Es la era de los juegos de video de guerra, disparos, explosiones, etc. Y a esto se le agrega la posibilidad de que los jugadores interactúen entre ellos sin importar la distancia, ni la hora, ni otras barreras existentes en el mundo real. A la hora de comprar un juego, los padres son quienes acuden a las tiendas con sus hijos y se pierden en un mar de datos que usualmente no conocen.
La idea los 5 puntos siguientes es precisamente analizarlos para formar una mejor opinión y panorama a la hora de afrontar esa compra que llevará a tu niño o niña a pasar horas frente a la pantalla.
1) Es necesario comprender y reconocer que los videojuegos forman parte de las actividades diarias de los niños. Por lo tanto, lejos de negarlos, es necesario que el adulto conozca de este mundillo lo más que pueda. Los especialistas recomiendan adentrarse en el mismo de una manera no invasiva, algo similar a lo que sucede con los estudios de los pequeños, o sus amigos o series de TV que miran.
2) En las portadas de los juegos aparece la clasificación “ESRB” (Entertainment Software Rating Board) que clasifica a los mismos en función de su contenido.
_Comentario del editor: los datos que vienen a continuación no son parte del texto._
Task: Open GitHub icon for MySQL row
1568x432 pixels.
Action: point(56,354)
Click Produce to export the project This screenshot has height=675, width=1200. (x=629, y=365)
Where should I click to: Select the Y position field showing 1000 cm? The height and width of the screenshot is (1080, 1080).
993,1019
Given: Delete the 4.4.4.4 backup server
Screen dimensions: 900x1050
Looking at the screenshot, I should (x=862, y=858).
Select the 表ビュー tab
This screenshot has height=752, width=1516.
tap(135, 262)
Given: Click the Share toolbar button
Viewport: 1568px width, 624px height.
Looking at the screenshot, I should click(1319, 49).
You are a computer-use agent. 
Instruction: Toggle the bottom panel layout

Los aspectos considerados para tal clasificación son: violencia (física o verbal) y escenas no aptas para determinadas edades.
En esta clasificación se pueden encontrar 7 logos:
*eC: ideal para niños menores de tres años.
*E: aptos para mayores de seis años.
*E 10+: aptos para mayores de diez años.
*T: para adolescentes mayores de trece años.
*M: para mayores de diecisiete años.
*A: contenido únicamente para adultos.
*RP: clasificación pendiente.
Vale destacar que en el sistema europeo se conoce como PEGI, y como CERO en el sistema japonés.
3) Las versiones de cada juego son muy importantes. Para un niño es muy difícil acoplarse a la trama de un juego si no hace de manera lineal. Es por este motivo que se recomienda que juegue sin saltear capítulos y versiones, en pos de lograr un mejor rendimiento del juego en términos de entretenimiento.
4) Los títulos más elegidos por los niños tienen que ver con la acción, deportes, etc. Pero por otro lado, es importante que conozcan otro tipo de juegos más en línea con al desarrollo de las habilidades didácticas y pedagógicas. El niño debe comprender que se puede aprender de mientras se divierte.
5) Desde hace algunos años los juegos de video han dejado de ser algo estacionario para el jugador para permitirle el movimiento de su cuerpo libremente. Esto se ha logrado gracias al avance de los controles y sensores vendidos de manera separa por los fabricantes de consolas de videojuegos.
Miles de títulos permiten llevar adelante una buena rutina de actividad física, algo que es muy importante para los más peques propensos al sedentarismo tecnológico actual.
Por sobre todas las cosas, las recomendaciones más relevantes son que los niños jueguen con la espalda derecha, apoyados en un respaldo en caso de estar sentados y que tengan ciertos tiempos de descanso, principalmente para la vista y las manos.